A savoir: une nouvelle donne légale et économique censée répondre aux besoins d'une grande partie de la majorité noire, dépossédée sous la domination blanche mais que la transformation politique du pays n'a pas tirée de la pauvreté.

Même si l'ANC a assuré qu'il n'y aurait pas de nationalisation des mines, le parti a tendance à souffler le chaud et le froid.

Le gouvernement ANC peut compter sur le soutien du prix Nobel d'économie Joseph Stiglitz. Les traités bilatéraux, dit-il, sous couvert de défendre la propriété privée, ne servent pas à investir, mais à permettre aux multinationales d'empêcher les gouvernements de légiférer à leur guise. Rien n'interdit d'ailleurs à ces dernières de souscrire une assurance, en dehors de tout traité, notamment via la Banque mondiale.

L'Afrique du Sud reçoit plusieurs milliards de dollars d'investissements directs étrangers tous les ans. Le montant fluctue, mais il est inférieur à celui du Nigeria qui a reçu 30% de plus sur la période 2000-2012 selon la Cnuced.

Au final, le nouveau texte chagrine car il supprime la possibilité de recourir à un arbitrage international, renvoyant en cas de litige sur les juridictions locales.

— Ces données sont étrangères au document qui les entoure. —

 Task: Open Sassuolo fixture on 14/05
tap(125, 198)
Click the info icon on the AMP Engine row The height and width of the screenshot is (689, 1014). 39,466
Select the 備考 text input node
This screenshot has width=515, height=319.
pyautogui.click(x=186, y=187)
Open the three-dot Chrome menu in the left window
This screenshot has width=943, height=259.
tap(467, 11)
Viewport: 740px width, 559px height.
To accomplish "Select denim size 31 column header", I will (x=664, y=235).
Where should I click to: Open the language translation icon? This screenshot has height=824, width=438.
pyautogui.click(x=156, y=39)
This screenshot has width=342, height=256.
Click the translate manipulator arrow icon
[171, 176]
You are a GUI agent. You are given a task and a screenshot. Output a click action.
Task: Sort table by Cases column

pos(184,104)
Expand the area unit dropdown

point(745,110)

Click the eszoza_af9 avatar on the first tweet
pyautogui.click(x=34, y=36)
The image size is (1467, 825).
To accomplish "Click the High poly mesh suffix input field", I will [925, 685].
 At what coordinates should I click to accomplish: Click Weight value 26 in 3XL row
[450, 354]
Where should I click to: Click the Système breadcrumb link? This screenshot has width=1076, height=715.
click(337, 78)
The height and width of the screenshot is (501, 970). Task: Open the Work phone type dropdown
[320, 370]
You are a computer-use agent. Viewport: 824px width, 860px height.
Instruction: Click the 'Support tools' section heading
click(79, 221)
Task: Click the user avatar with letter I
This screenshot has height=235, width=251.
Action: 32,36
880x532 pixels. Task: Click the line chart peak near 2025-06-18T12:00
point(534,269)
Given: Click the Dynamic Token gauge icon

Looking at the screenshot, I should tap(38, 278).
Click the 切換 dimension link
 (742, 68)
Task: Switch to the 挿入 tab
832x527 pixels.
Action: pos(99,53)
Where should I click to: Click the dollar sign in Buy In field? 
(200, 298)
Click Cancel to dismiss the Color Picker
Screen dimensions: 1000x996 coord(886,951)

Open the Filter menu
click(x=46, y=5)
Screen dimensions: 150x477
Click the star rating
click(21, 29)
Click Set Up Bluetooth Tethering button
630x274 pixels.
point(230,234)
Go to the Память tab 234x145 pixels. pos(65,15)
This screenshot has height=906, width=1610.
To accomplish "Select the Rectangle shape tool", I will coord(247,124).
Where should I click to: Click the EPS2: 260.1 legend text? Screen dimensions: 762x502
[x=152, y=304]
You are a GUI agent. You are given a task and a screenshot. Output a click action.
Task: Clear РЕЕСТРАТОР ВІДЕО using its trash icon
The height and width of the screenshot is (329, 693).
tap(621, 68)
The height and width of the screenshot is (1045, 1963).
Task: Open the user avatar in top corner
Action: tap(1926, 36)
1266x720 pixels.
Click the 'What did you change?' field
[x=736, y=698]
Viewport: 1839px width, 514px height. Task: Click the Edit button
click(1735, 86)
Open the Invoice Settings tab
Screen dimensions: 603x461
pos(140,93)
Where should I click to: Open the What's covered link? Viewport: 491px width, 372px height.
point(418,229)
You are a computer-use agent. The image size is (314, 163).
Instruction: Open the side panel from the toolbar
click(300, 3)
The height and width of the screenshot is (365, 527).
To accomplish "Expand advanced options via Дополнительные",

Il crée la possibilité de procéder à des saisies réglementaires qui ne constitueront pas une expropriation stricto sensu, en principe interdite par la Constitution.

Et s'il garantit un traitement identique aux investisseurs étrangers et locaux, certaines formulations alimentent des craintes.

"Il y a des inquiétudes sur les normes de compensation, les nationalisations, et le contexte politique particulier dans lequel les choses sont faites", reconnaît M. Mustaqeem De Gama. "Quiconque fait des allégations a droit au débat, et c'est ce que nous faisons."